Your Lifetime of Expenses

 
AI art of cars, houses, stuff

AI art by Midjourney

 

What does a lifetime of expenses look like?

During my conversation with Mitchell Baldridge, he dropped an obvious-yet-overlooked idea: Taxes are most people’s single largest expense.

Suddenly, a question popped into my head: What % of my entire life’s expenses go to taxes? 

Then, a string of curiosities: Education? Gifts? Sandwiches?

On the day I die, if I got a report with a pie chart of every dollar I ever spent – what would it look like? Would I be happy with it?

We spend a lot of time looking at our short-term budgets, but what about the big picture? Would you be upset if you found that 10% of all your life’s money went to interest payments? What about 2% to education? 

To avoid making this a posthumous post, we did some research to see if we could put together a reasonable approximation. 

There are a lot of different takes on this.

I tried to summarize them faithfully in this graph: 

chart of lifetime average amount

Though there is no such thing as average, it at least serves as a basis for doing your own mental math. 

Rough Rules of Thumb for this data:

  • The Average Person spends about $3m in their lifetime.

  • But… The Average Person only earns $1.8m in their lifetime. I’m still confused by this. 

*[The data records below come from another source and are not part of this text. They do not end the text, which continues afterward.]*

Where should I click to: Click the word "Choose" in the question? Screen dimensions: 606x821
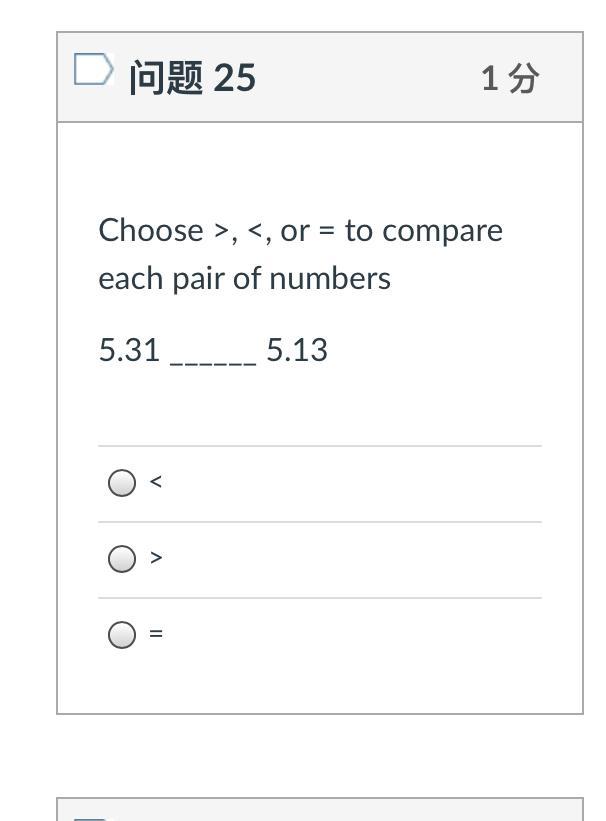(x=150, y=230)
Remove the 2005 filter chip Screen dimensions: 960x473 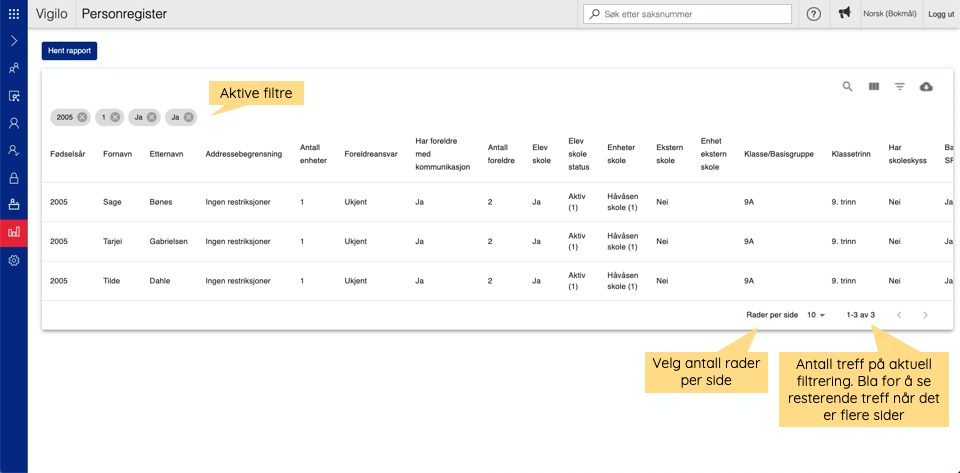click(x=82, y=117)
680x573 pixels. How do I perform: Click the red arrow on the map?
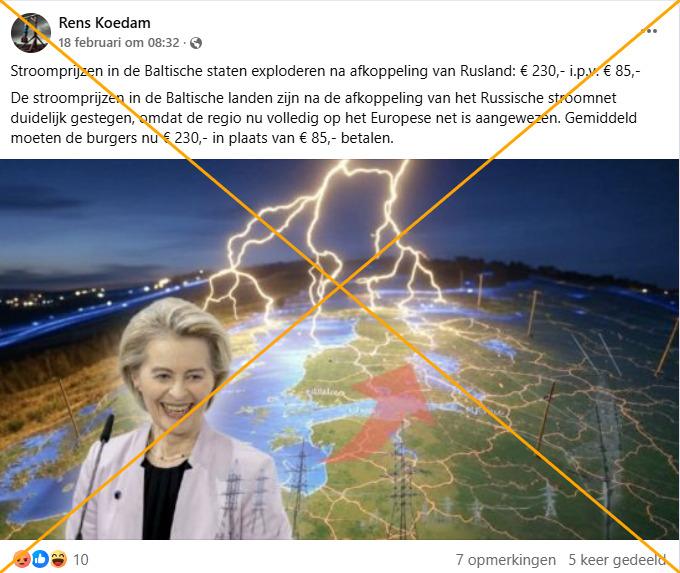tap(380, 413)
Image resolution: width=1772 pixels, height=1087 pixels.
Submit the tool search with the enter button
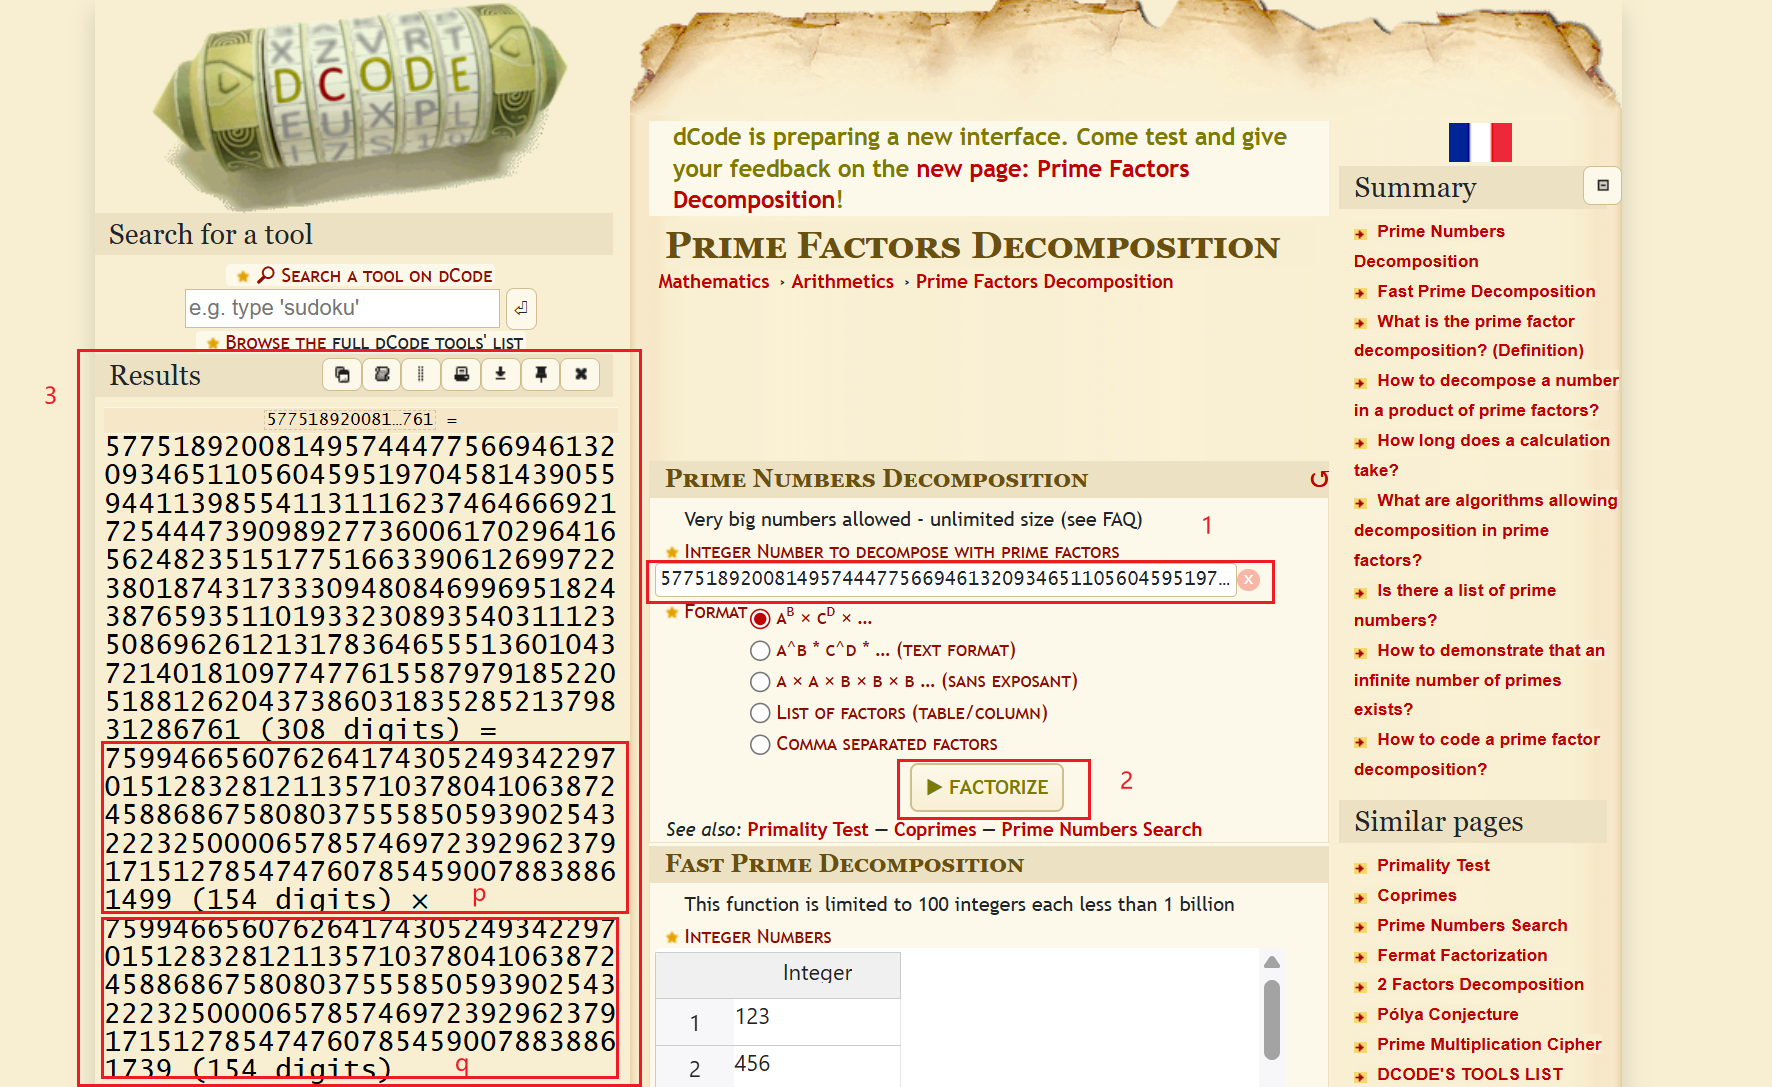(x=521, y=309)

(The estate covers the debt to the extent possible… but then I guess it’s just unrecovered? I wonder how much. Another rabbithole, not today.) 

  • You’ll spend about $400-$500k on food… unless you live in Hawaii, then it’s like $700k.

  • Housing is the biggest category at ~24% of lifetime spending, which includes mortgage, utilities, and furnishings. 

Observations:

We don’t put enough attention on taxes. For most people, it is the single largest expense of your entire life. We tend to overlook this because it feels outside our control, but there are things we can do to optimize our tax burden, and it can be high-return work. Check out my podcast episode with Mitchell Baldridge about “Defeating Taxes” for more. It was the inspiration for this post!

If you’re an addict, you’re a sucker. Drinkers and smokers spend more on their habits than they do on their education. And you’ll notice the profit margins are much higher on drugs than, say, broccoli. Smoking your whole life costs around $1 million dollars!!

One big decision can outweigh thousands of little decisions. Lattes? It takes years of skipped lattes to overcome the cost of one additional move, vacation, or broken transmission. 

We don’t spend enough on Education. Holy shit The Average Person only spends $30k on education in a lifetime. Let’s be above average.


I still wonder how different these charts are for much lower or much higher income. I imagine the % paid in interest is MUCH higher for lower-income people (pawn shops, payday loans, worse credit scores) and higher-income people take much less debt and with better terms. (Though those playing the buy-borrow-die game would show up very different.)

It could be helpful to set up a spreadsheet or other tool to slowly build this pie chart for me throughout my life. I’d love to know that I was spending at least 1% of my money on “silly adventures” – life is short. Let’s spend wisely!